Kultur : Lesen gefährdet die Gesundheit - zumindest, wenn es die Eltern allzu gut meinen

Beate Offrich

Sehnsüchtig starrt Leopoldo auf die Sportschuhe. In allen Farben und Formen türmen sie sich vor ihm auf. Was hätte er darum gegeben, auch so ein Paar an den Füßen zu tragen. Aber dieses Glück ist ihm nicht beschieden, denn wiederum, zum wiederholten Male, haben ihm seine Eltern zum nun mehr 8. Geburtstag zwei Bücher geschenkt. Bücher, immer nur Bücher! Dabei hätte er so gern ein paar Sportschuhe bekommen, wie all die anderen Kinder seiner Klasse.

Deshalb ist Leopoldo von zu Hause abgehauen. Er hat es satt immer nur zu lesen. Seine Eltern, von Ute Krause ein wenig böse mit langen Haaren und Vollbart vor meterhohen Regalwänden voller Buchrücken in Szene gesetzt, lesen zu jeder Tages- und Nachzeit. Selbst beim meist missratenen Essen starren sie auf ein Buch. Leopoldo dagegen würde so gern einmal ans Meer fahren oder spazieren gehen. Aber nein, die Eltern haben ihm eine Lesekur verordnet, um ihn gramm-, später sogar kilogrammweise an den Lesegenuss zu gewöhnen. Doch dem buchstabenresistenten Sohn wird es schon schwindlig vor Augen, wenn er ein Buch nur aufschlägt. Sofort beginnen die schwarzen Lettern auf den weißen Seiten zu tanzen.

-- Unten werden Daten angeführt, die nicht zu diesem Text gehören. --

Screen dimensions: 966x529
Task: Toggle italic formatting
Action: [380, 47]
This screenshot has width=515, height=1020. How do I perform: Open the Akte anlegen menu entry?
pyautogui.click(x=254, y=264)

Der Fernseher wird in einen Müllsack mit drei Vorhängeschlössern gestopft, Videospiele, die Leopoldo ohnehin nicht interessieren, stehen auf dem Index. Bücherungeheuer mit Händen aus Heften und Krimis torkeln ihm im Traum entgegen. Sisyphos gleich radelt er gegen Bücherberge an. Schließlich weint er schon, wenn er ein Buch von weitem sieht. So ist es nur verständlich, dass er mit Sack und Pack von dannen zieht. Sein erstes Ziel ist die Sportabteilung eines Kaufhauses.

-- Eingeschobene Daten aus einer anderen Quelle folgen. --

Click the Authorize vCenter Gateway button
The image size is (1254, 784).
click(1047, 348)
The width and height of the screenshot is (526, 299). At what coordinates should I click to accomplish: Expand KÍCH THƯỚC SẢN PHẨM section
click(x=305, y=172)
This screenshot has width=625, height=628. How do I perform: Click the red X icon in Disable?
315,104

Susanna Tamaro hat ein hinreißendes Buch für alle bibliophilen Familien geschrieben. Voller Phantasie und Humor verquickt sie Märchenhaftes mit der herben Realität eines intellektuellen Haushalts und kommt letztendlich zu einer unerwarteten Lösung des Problems, die jung und alt gleichermaßen überzeugen wird. Die bonbonbunten Zeichnungen von Ute Krause unterstreichen aufs Beste Tamaros überschäumenden Esprit. Streng genommen sollte dieses Buch in keiner der meterhohen Regalwände fehlen.Susanna Tamaro: Leopoldo und der Bücherberg. Mit Bildern von Ute Krause. Diogenes Verlag, Zürich 1999. 40 Seiten. 24,90 Mark.